By Terrell Jermaine Starr

A 28-year-old Black police officer in Syracuse has filed a federal lawsuit against his department for what he claims is “blatant and extreme racism.” Officer Brandon Hanks and his lawyer further describe the department’s attitude towards Black officers as “Jim Crow culture.”

Hanks was up to join the department’s gang violence task force this year but was denied because, according to the lawsuit filed in the Northern District of New York, he was a “gang member” and “narcotics trafficker” who has “known associations with gang members and convicted criminals.” Hanks is seeking $33 million in damages, according to the Washington Post.

Born and raised in Syracuse, Hanks joined the police force to effect change in how Black people are treated by law enforcement. Hanks, who played DIII basketball at State University of New York at Morrisville, plays basketball with young people and gives a new pair of sneakers to whoever beats him; if he wins, the loser has to do 20 push-ups. A 2019 video of him playing basketball with a kid went viral, earning him a little stardom in the town. Rajon Rondo gave Hanks 25 pairs of sneakers to support his efforts.

None of this seemed to matter when he was up for the coveted gig in the gang violence task force.

On April 8, Capt. Timothy Gay, head of the police department’s special investigations division, expressed his “founded and reasonable concerns” about Hanks joining the gang violence unit in an internal memo to Deputy Chief Richard Trudell. Gay wrote that other gang violence task force members, including Trudell, shared his sentiments that Hanks was closely associated with gang members.

“Hanks’ association with known gang members, convicted criminals — felony and RICO — known to be involved in gangs, narcotics trafficking and other criminal activity are cause for concern when considering a transfer to the Special Investigations Division,” Gay wrote in the memo, which was obtained by The Post. RICO refers to the federal Racketeer Influenced and Corrupt Organizations Act.

Gay was among a group of officers who had been previously sued for bringing pornography to work and discriminating against Sonia Dotson, a Hispanic female community service officer. (The jury ruled in Dotson’s favor in 2010.) Court records obtained by The Post show Trudell acknowledged that he had previously used racial slurs, including the n-word, when he was off duty.

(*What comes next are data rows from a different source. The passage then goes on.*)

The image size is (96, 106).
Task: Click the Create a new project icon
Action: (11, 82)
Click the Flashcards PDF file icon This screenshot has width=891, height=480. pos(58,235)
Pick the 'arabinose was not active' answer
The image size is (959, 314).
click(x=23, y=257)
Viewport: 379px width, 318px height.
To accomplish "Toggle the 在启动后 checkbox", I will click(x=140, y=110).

In the memo, Gay pointed to Hanks’s tattoo of the 2Pac lyric and said it matched that of an alleged gang member. Hanks said he got the tattoo with someone he considered his best friend when they were 16. They lost touch after they graduated from high school, he said, with Hanks off to college and the friend gravitating toward a gang.

While initial concerns among several officers about Hanks’s prior relationships and friendships were reviewed, Buckner said, the allegations were “ultimately never adopted or accepted by Department leadership.”

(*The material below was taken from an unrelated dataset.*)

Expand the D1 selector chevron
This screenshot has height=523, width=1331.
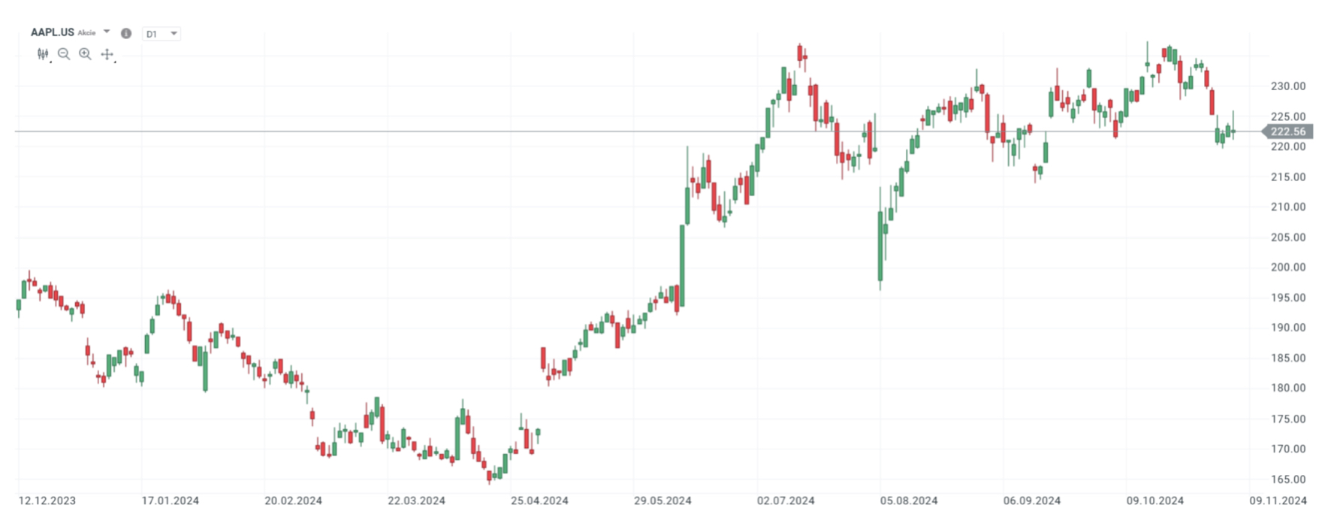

There was also a traffic stop involving Hanks in which, Gay alleged, the officer was thought to be with gang members in his car “who were drinking,” and potentially a person with a felony warrant. The memo provided no evidence as to why his colleagues thought people in Hanks’s car were gang members. Instead, Hanks said, he was with a close friend, a high school teacher in Syracuse, and the officer who pulled him over never asked for their identification.

The Syracuse Police Department police chief, Kenton Buckner, said Hanks’s allegations “painted an inaccurate picture” of the department, and that the city would “vigorously dispute these claims through the legal process.” Buckner, who is also named in the lawsuit, pushed back against the claim that Hanks was denied the position and that it was still available to him.

As for Hanks, who is still on active duty, he feels his days in the department are numbered and worries about his relationships with fellow officers.

“I don’t worry about the stuff in the memo, but the silent officers who haven’t said anything about it to me? Those are the people that I’m scared of,” Hanks said. “I don’t know if I can trust being around these people. Are they going to have my back?”